HOW TO COMPLETE THIS TASK
Could each record be restated word for word?

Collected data

=-=-=-=-=

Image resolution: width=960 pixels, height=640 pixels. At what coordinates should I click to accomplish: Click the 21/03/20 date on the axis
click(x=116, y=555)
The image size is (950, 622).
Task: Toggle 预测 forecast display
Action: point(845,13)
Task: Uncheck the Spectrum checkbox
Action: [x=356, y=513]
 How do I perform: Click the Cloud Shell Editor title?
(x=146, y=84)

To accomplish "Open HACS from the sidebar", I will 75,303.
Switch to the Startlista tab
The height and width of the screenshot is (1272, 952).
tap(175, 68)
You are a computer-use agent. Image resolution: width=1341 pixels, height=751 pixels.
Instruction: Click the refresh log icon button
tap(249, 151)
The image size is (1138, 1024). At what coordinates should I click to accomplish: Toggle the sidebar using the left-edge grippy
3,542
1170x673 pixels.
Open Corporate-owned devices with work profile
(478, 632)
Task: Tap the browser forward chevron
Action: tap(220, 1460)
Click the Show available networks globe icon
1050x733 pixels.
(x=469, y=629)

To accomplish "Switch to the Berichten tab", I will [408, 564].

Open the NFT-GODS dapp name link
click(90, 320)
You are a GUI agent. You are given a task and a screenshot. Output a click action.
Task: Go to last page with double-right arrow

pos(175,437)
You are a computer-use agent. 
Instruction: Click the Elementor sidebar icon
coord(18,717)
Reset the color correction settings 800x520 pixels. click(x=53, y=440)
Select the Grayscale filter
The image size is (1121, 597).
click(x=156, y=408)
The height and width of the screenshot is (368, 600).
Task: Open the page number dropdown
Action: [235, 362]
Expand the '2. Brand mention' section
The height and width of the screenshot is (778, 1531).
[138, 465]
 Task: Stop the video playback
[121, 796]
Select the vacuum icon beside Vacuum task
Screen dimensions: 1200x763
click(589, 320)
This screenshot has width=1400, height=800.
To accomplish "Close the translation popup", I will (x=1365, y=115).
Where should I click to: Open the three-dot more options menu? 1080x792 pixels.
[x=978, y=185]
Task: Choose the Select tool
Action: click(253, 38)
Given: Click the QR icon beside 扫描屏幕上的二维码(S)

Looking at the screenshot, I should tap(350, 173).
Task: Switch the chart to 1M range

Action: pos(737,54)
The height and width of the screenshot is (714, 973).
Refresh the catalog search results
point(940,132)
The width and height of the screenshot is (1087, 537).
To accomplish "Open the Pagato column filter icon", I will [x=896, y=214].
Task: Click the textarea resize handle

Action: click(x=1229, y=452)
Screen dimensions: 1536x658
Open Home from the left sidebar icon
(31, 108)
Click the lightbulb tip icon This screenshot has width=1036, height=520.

=-=-=-=-=

FINAL ANSWER
Image resolution: width=960 pixels, height=640 pixels. At what coordinates should I click to accomplish: Click the 21/03/20 date on the axis
click(x=116, y=555)
The image size is (950, 622).
Task: Toggle 预测 forecast display
Action: point(845,13)
Task: Uncheck the Spectrum checkbox
Action: [x=356, y=513]
 How do I perform: Click the Cloud Shell Editor title?
(x=146, y=84)

To accomplish "Open HACS from the sidebar", I will 75,303.
Switch to the Startlista tab
The height and width of the screenshot is (1272, 952).
tap(175, 68)
You are a computer-use agent. Image resolution: width=1341 pixels, height=751 pixels.
Instruction: Click the refresh log icon button
tap(249, 151)
The image size is (1138, 1024). At what coordinates should I click to accomplish: Toggle the sidebar using the left-edge grippy
3,542
1170x673 pixels.
Open Corporate-owned devices with work profile
(478, 632)
Task: Tap the browser forward chevron
Action: tap(220, 1460)
Click the Show available networks globe icon
1050x733 pixels.
(x=469, y=629)

To accomplish "Switch to the Berichten tab", I will [408, 564].

Open the NFT-GODS dapp name link
click(90, 320)
You are a GUI agent. You are given a task and a screenshot. Output a click action.
Task: Go to last page with double-right arrow

pos(175,437)
You are a computer-use agent. 
Instruction: Click the Elementor sidebar icon
coord(18,717)
Reset the color correction settings 800x520 pixels. click(x=53, y=440)
Select the Grayscale filter
The image size is (1121, 597).
click(x=156, y=408)
The height and width of the screenshot is (368, 600).
Task: Open the page number dropdown
Action: [235, 362]
Expand the '2. Brand mention' section
The height and width of the screenshot is (778, 1531).
[138, 465]
 Task: Stop the video playback
[121, 796]
Select the vacuum icon beside Vacuum task
Screen dimensions: 1200x763
click(589, 320)
This screenshot has width=1400, height=800.
To accomplish "Close the translation popup", I will (x=1365, y=115).
Where should I click to: Open the three-dot more options menu? 1080x792 pixels.
[x=978, y=185]
Task: Choose the Select tool
Action: click(253, 38)
Given: Click the QR icon beside 扫描屏幕上的二维码(S)

Looking at the screenshot, I should tap(350, 173).
Task: Switch the chart to 1M range

Action: pos(737,54)
The height and width of the screenshot is (714, 973).
Refresh the catalog search results
point(940,132)
The width and height of the screenshot is (1087, 537).
To accomplish "Open the Pagato column filter icon", I will [x=896, y=214].
Task: Click the textarea resize handle

Action: click(x=1229, y=452)
Screen dimensions: 1536x658
Open Home from the left sidebar icon
(31, 108)
Click the lightbulb tip icon This screenshot has width=1036, height=520.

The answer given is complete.